Dana: Hi, I’m Dana Weeks, and I’m here today with Murray Gunn. Murray is editor of Elliott Wave International’s European Short Term Update, and lead writer on Welcome back, Murray.

Murray: Thank you, Dana, it’s great to be here.

Dana: So, I’d like to focus today on deflation. It’s kind of a complicated subject, and it’s easy for people to misunderstand it. I’d like to just start off by asking you to tell us, what is deflation?

Murray: Well, very simply, deflation refers to the contraction of money and credit within an economy. And inflation is the opposite of that, that’s an expansion of money and credit in an economy.

Dana: And what’s the difference between price and credit deflation?

Murray: Well, unfortunately, over the last few decades, the word deflation has been used or referred to consumer prices that are falling, or falling prices in an economy. And this is wrong. Prices can change, go up and down, for many different reasons based on the dynamics of supply and demand. Debt deflation, credit deflation is a different phenomena, and it can be extremely devastating.

Dana: And with price and credit deflation, which one is more important and why?

Murray: Well, debt deflation, credit deflation, we use those in the same breath. They are the most important because they can be extremely devastating when that deflation occurs. They can develop into what is called a debt deflation spiral, and that involves individuals and corporations defaulting on their debt.

Dana: So Murray, can you explain that a little further? Because price is not deflating, it’s actually inflating at the US, though at a bit lower rate than people would expect under the circumstances, so tell me about that. What do you think of that?

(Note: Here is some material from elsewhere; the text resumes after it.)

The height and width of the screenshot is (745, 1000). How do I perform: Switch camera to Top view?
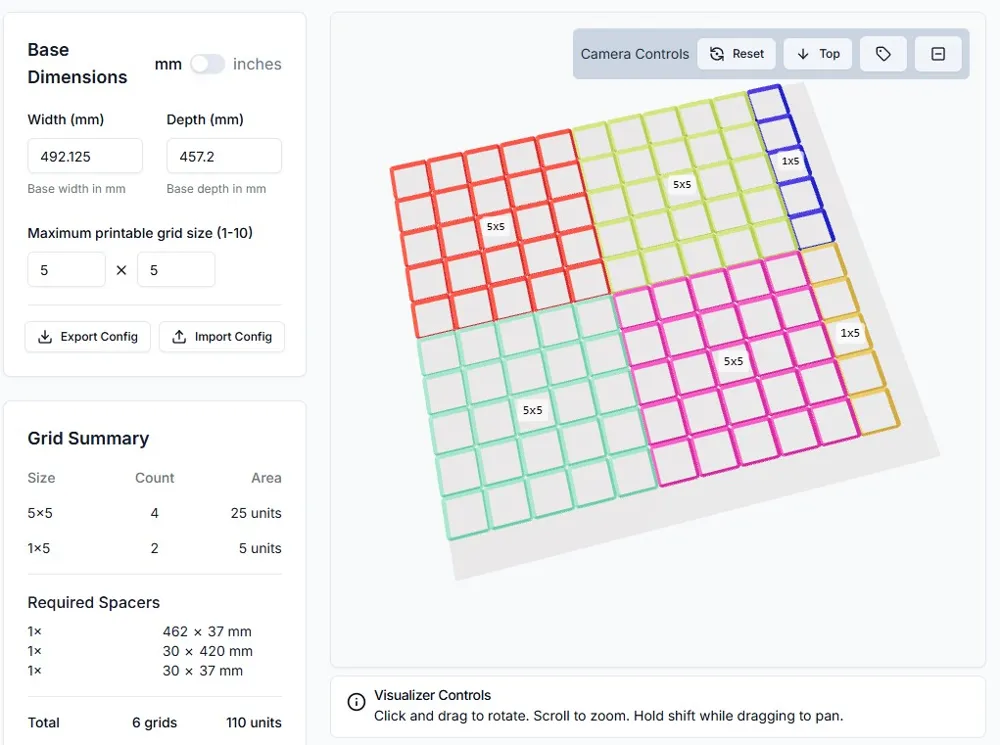pyautogui.click(x=818, y=54)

Murray: Well, that is true. Consumer prices in the US are inflating, in terms of price inflation terms. But price inflation, consumer prices, producer prices, they can move around for very different reasons, many, many different reasons based on the dynamics of supply and demand. Monetary inflation and monetary deflation, credit deflation, that is a phenomena based on the cycles of social mood, and that is why it’s the most important thing to look at.

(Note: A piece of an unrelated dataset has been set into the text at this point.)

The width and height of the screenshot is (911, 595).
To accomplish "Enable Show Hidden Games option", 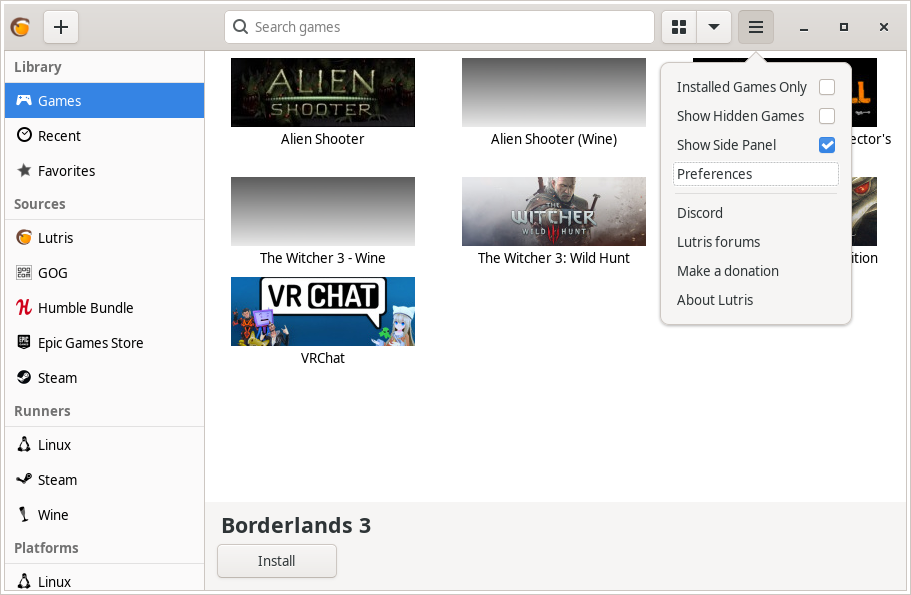I will point(827,116).
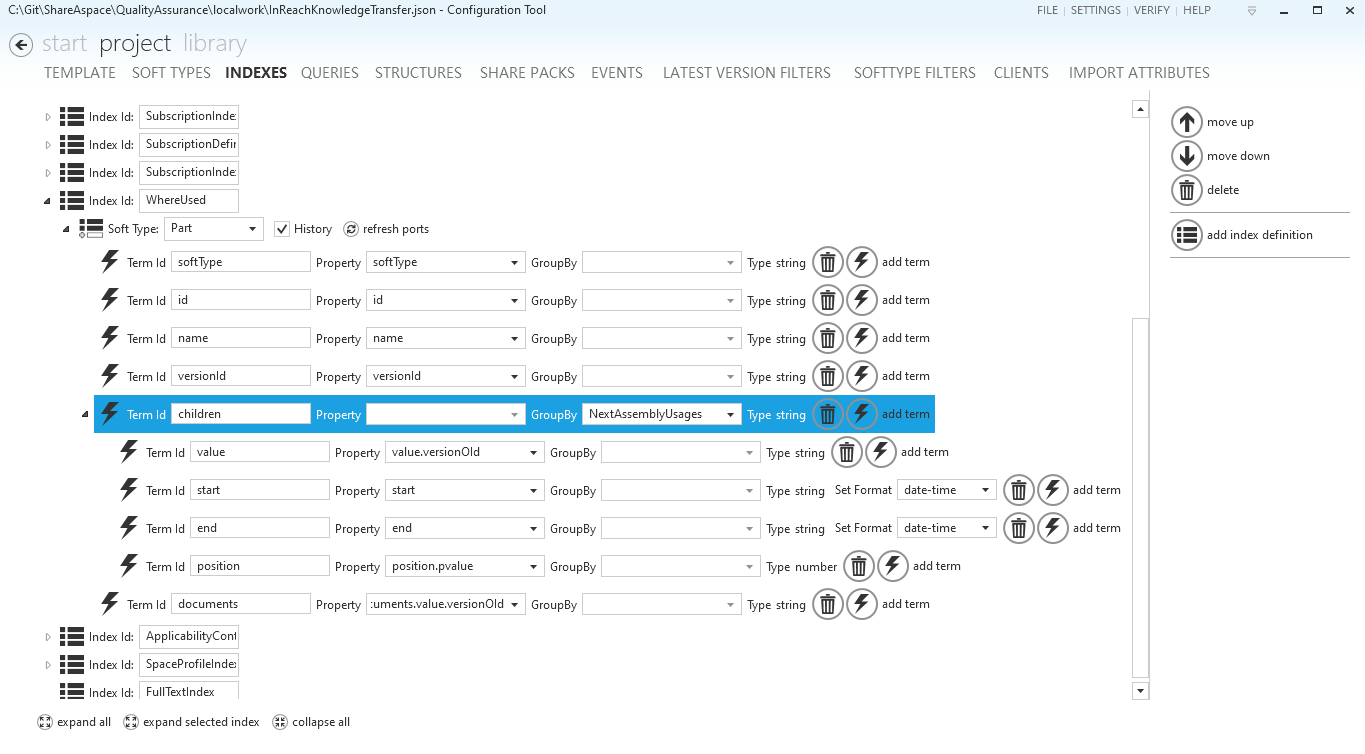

Dana: So the connection between social mood and credit cycles, I’m not quite following that, Murray. Can you expand on that?

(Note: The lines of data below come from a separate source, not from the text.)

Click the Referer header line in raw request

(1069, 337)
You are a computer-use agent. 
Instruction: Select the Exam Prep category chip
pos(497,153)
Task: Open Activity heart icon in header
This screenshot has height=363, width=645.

Murray: Well, social mood is the driver of the economy. And the lead indicator of the economy is the stock market, what is also called a sociometer. So, social mood drives human behavior, human behavior drives economic activity, and economic activity drives a debt bubble. And when stock markets rise, debt rises. When stock markets go down, and the economy goes down, debt deflates.

Dana: So let’s move on, do you believe that deflation is a global phenomenon, or is it localized?

Murray: Well, debt deflation can be extremely localized. If we look at the history, we can see that some countries, and even some regions and cities within countries, have experienced debt bubbles in the past. And when these debt bubbles burst, that is debt deflation. So, some examples might be emerging countries, and the recent example of the municipality of Puerto Rico. From a global point of view, yes, there have been occasions in the past where there has been a debt build-up, in a global sense. The 1920s was an example, and into the deflation of the 1930s. And if we look at what’s happening now, and as we sit here in 2018, there is a global debt bubble that’s built up over the last two or three decades, and so, the next debt deflation that we’ll experience should be the worst that the world has ever seen.

Dana: And let’s move on to the last question, Murray. What are the key metrics to watch over the next quarter or two to gauge deflation?

Murray: So, the main metrics that we’ll be looking at are the stock markets themselves, and related to that are corporate and other credit spreads in the bond market. And also we’ve developed our own proprietary indicators, called the money and credit indices, or MACI, and you can find them right here on

Dana: All right, well, thank you so much, Murray. I look forward to delving into this topic more with you in the future.

Murray: Thank you, Dana.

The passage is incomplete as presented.